A possible solution against libel is to provide an unspecific accusation, something like "I say that X is seriously a bad person and should be avoided, but I refuse to provide any more details; you have to either trust my judgment, or take the risk


FYI, this doesn't actually work. https://www.virginiadefamationlawyer.com/implied-undisclosed-facts-as-basis-for-defamation-claim/

Damn. Okay, what about "person X is banned from our activities, we do not explain why"?

You're probably safe so long as you restrict distribution to the minimum group with an interest. There is conditional  privilege if the sender has a shared interest with the recipient. It can be lost through overpublication, malice, or reliance on rumors.
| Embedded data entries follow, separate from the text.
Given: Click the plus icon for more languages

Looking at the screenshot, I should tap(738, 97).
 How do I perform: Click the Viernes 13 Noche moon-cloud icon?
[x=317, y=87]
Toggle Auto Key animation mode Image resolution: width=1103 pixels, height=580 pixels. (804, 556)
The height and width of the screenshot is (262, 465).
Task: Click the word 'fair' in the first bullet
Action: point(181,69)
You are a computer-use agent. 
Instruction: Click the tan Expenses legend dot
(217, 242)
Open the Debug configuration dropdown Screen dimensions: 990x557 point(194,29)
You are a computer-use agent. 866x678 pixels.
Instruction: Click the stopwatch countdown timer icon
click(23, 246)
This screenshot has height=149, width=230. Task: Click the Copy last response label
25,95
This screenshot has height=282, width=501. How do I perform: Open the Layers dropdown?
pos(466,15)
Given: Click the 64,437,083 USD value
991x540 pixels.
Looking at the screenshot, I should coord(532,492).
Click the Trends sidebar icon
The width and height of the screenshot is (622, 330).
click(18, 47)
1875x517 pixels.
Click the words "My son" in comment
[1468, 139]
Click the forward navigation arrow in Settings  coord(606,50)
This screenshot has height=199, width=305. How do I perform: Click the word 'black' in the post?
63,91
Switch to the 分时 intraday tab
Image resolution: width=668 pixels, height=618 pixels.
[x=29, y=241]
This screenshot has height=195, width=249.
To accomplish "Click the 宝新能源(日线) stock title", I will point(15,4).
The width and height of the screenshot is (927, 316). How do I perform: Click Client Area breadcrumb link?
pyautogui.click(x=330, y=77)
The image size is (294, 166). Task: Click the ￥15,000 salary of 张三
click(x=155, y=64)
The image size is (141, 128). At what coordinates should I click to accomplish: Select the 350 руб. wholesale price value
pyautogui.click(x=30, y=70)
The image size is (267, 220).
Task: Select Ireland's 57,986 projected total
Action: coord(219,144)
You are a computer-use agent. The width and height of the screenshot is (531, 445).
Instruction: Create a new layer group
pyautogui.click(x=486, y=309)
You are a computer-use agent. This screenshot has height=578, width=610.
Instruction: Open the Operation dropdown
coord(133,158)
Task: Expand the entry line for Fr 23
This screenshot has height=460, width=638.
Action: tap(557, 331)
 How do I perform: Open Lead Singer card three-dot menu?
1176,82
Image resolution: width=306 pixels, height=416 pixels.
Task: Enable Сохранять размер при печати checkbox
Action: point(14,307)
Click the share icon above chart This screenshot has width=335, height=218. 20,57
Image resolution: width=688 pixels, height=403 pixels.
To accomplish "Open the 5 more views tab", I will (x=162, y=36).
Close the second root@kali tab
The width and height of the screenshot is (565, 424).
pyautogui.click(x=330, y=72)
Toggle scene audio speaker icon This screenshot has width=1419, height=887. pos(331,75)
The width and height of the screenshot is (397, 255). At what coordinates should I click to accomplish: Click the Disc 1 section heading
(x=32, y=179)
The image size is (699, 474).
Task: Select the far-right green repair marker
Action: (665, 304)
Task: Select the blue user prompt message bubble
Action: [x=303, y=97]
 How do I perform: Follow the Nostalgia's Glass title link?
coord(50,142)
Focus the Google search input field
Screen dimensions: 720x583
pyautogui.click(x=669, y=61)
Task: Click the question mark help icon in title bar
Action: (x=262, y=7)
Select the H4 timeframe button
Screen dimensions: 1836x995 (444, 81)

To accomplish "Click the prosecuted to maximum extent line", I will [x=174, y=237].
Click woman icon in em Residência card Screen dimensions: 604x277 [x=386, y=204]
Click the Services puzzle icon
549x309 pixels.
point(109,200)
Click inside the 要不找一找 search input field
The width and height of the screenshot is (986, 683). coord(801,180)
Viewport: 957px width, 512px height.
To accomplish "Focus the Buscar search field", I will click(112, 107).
If you take the Twitter thread making allegations against Vassar and against other people was well the obvious question is why no actions are taken against the other people who stand accused but actions are taken against Vassar. 

If you would ask Vassar he would say something like: "It's because I criticized the EA and the rationality community and people wanted to get rid of me."

Anna Salamon's comment seems like an admission that this is central to what was going on. In a decentralized environment that makes it very hard to know whether to copy the decisions of others to ban people, especially if it comes without public reasoning.

Besides that Twitter thread you linked, there are also the accusations that Brent Dill made against Vassar and others (which I currently don't believe to be true). Interestingly, Vassar hinted in the direction that those allegations are the reasons Brent Dill was thrown out of the community at the SSC online meetup.

There are also allegations about Vassar lying where the most consequential one was told to me under confidentiality. I think there's a failure of EA institutions not to share that one.  

If you take the Twitter thread making allegations against Vassar and against other people was well the obvious question is why no actions are taken against the other people who stand accused but actions are taken against Vassar.

Are there any allegations in that thread against other people that you'd consider assault?